▶ _Provided records_

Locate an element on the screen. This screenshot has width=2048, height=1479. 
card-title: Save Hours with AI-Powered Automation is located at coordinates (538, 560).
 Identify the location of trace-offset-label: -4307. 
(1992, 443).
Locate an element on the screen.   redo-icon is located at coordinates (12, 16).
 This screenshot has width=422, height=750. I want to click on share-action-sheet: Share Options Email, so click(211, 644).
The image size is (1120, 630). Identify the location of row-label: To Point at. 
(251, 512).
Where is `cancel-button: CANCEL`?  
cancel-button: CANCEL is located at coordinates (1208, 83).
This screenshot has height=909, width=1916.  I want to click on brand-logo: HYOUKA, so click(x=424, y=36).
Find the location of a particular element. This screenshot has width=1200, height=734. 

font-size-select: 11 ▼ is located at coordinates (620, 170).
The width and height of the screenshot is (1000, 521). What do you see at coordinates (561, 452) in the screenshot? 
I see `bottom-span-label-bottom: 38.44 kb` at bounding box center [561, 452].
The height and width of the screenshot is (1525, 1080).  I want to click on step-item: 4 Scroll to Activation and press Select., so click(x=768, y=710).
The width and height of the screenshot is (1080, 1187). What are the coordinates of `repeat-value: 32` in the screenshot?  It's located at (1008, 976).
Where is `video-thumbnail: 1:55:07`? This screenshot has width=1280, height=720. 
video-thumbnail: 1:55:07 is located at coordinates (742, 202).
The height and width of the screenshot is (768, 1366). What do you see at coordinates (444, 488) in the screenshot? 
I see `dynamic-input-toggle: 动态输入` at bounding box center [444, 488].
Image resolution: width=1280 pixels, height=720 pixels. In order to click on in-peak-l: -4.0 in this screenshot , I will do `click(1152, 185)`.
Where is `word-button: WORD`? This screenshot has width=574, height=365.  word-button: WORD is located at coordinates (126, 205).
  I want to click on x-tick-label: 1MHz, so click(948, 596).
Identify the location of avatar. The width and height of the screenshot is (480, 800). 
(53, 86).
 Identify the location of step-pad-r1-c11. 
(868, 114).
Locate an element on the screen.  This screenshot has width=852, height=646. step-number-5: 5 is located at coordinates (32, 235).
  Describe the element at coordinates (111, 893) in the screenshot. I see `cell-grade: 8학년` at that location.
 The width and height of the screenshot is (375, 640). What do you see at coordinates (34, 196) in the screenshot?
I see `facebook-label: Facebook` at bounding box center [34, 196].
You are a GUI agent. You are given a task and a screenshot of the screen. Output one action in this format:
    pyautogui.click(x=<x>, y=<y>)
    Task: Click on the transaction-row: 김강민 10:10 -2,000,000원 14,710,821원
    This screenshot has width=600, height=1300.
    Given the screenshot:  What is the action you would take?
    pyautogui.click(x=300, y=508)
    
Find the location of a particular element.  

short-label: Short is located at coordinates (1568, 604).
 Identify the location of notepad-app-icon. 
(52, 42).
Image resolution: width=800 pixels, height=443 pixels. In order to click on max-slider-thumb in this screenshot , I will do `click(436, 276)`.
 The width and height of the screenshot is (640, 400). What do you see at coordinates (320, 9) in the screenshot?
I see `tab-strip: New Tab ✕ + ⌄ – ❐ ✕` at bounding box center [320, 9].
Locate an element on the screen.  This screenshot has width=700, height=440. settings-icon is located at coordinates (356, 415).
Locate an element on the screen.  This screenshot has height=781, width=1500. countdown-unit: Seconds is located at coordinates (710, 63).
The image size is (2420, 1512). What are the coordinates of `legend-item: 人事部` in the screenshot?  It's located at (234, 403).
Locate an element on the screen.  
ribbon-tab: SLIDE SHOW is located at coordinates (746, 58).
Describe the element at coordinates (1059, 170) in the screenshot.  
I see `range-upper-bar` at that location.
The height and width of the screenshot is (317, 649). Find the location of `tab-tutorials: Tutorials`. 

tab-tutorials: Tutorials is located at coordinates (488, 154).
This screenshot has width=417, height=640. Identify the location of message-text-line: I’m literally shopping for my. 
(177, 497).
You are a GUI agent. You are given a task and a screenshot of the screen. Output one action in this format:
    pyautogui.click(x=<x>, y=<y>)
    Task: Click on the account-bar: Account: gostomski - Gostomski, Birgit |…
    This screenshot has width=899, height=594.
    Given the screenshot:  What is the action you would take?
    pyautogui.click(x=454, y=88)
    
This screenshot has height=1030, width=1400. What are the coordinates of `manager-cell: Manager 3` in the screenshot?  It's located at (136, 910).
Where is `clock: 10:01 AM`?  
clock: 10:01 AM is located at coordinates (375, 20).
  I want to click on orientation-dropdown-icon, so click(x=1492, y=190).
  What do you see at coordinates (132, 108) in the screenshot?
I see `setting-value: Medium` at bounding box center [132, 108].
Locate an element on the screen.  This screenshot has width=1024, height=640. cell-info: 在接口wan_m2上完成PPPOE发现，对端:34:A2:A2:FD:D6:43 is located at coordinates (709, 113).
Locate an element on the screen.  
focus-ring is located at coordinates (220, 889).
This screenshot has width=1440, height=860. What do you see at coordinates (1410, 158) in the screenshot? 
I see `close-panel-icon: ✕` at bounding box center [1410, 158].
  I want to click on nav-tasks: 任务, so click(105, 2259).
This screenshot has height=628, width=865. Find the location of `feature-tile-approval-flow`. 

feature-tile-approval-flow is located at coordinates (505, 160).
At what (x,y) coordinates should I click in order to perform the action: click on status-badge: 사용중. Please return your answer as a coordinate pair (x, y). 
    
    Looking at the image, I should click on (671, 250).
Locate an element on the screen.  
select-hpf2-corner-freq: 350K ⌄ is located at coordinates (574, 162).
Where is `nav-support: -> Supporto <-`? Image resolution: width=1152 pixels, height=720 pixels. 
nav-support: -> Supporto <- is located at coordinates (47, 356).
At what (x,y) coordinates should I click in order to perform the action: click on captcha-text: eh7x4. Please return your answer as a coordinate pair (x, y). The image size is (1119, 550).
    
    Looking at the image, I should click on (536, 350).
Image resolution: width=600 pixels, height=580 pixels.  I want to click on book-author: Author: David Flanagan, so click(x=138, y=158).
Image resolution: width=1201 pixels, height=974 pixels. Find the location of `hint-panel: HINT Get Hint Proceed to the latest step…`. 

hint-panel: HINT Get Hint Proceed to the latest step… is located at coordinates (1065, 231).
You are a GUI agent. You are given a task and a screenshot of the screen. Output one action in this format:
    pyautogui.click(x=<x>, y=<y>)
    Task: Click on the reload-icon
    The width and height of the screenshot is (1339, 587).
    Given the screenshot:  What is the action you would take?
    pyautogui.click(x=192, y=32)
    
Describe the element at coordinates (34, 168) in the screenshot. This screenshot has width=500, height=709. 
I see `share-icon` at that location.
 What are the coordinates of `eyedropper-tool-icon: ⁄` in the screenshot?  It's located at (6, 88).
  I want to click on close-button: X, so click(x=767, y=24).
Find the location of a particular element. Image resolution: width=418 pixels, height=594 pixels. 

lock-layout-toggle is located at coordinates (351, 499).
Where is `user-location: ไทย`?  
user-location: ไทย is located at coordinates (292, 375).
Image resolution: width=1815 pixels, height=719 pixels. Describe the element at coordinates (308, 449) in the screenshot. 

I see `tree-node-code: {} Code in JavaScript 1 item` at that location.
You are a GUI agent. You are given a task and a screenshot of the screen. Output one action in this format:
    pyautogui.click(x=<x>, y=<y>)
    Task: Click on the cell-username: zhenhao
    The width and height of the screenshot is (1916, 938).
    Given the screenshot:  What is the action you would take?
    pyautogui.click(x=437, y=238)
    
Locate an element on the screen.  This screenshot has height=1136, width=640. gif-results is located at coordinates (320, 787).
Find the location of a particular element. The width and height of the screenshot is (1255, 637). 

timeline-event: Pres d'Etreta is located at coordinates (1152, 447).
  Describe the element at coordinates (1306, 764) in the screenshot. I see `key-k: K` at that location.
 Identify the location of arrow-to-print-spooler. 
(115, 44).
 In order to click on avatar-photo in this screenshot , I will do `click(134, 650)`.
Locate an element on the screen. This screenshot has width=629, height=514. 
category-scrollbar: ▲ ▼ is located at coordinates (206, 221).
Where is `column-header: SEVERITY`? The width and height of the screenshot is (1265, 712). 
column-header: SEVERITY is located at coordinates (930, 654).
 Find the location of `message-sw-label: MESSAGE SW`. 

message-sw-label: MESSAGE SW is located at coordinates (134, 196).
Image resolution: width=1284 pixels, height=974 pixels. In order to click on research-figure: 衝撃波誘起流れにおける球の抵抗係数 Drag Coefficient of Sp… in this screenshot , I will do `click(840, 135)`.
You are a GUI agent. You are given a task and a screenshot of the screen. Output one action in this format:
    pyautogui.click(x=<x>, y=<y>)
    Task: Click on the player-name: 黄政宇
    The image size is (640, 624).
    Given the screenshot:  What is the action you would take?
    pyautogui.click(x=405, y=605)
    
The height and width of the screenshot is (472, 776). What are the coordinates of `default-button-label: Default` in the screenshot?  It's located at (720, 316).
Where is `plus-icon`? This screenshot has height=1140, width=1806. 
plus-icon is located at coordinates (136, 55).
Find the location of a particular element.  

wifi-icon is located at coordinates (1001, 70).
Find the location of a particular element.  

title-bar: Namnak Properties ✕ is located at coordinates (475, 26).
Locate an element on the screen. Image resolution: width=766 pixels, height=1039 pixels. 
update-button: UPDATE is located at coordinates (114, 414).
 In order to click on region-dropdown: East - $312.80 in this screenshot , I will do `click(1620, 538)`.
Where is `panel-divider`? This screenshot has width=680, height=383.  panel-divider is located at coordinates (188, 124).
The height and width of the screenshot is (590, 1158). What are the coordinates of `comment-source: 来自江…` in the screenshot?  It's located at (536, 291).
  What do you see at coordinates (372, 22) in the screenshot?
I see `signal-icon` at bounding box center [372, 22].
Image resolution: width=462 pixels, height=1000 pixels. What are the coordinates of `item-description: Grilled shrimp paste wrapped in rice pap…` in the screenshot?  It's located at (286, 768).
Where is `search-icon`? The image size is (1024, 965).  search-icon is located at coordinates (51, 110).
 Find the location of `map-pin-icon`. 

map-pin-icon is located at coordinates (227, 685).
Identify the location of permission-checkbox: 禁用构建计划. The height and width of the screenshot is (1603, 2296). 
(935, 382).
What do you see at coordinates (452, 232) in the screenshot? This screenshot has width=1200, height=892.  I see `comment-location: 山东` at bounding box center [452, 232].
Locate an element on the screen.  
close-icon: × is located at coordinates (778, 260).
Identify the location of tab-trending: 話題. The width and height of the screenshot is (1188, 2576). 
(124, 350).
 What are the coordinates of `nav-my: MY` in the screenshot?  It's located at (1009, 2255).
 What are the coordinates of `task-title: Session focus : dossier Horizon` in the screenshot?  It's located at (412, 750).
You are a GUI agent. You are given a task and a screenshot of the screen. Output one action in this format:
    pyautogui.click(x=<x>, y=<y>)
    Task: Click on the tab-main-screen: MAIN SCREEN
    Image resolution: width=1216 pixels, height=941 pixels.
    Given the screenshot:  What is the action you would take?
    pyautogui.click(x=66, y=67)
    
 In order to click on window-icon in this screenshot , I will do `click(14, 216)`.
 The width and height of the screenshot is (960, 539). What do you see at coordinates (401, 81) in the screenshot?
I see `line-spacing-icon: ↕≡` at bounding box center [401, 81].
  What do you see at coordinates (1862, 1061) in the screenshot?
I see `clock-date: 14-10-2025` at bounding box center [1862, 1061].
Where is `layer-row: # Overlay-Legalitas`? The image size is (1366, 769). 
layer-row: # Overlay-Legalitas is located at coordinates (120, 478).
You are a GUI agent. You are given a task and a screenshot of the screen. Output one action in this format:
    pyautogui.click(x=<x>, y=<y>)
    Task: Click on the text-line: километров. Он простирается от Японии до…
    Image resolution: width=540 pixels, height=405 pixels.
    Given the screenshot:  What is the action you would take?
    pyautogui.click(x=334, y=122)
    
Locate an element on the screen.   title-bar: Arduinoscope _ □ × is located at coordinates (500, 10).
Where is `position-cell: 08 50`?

▶ _Directions for this task_
Starting at the first line of the listing and ending at the line that contains "cancel-button: CANCEL is", write those lines out again with "Identify" changed to "Determine" and everything else left as it is.

▶ _Answer box_
Locate an element on the screen. This screenshot has width=2048, height=1479. 
card-title: Save Hours with AI-Powered Automation is located at coordinates (538, 560).
 Determine the location of trace-offset-label: -4307. 
(1992, 443).
Locate an element on the screen.   redo-icon is located at coordinates (12, 16).
 This screenshot has width=422, height=750. I want to click on share-action-sheet: Share Options Email, so click(211, 644).
The image size is (1120, 630). Determine the location of row-label: To Point at. 
(251, 512).
Where is `cancel-button: CANCEL`?  
cancel-button: CANCEL is located at coordinates (1208, 83).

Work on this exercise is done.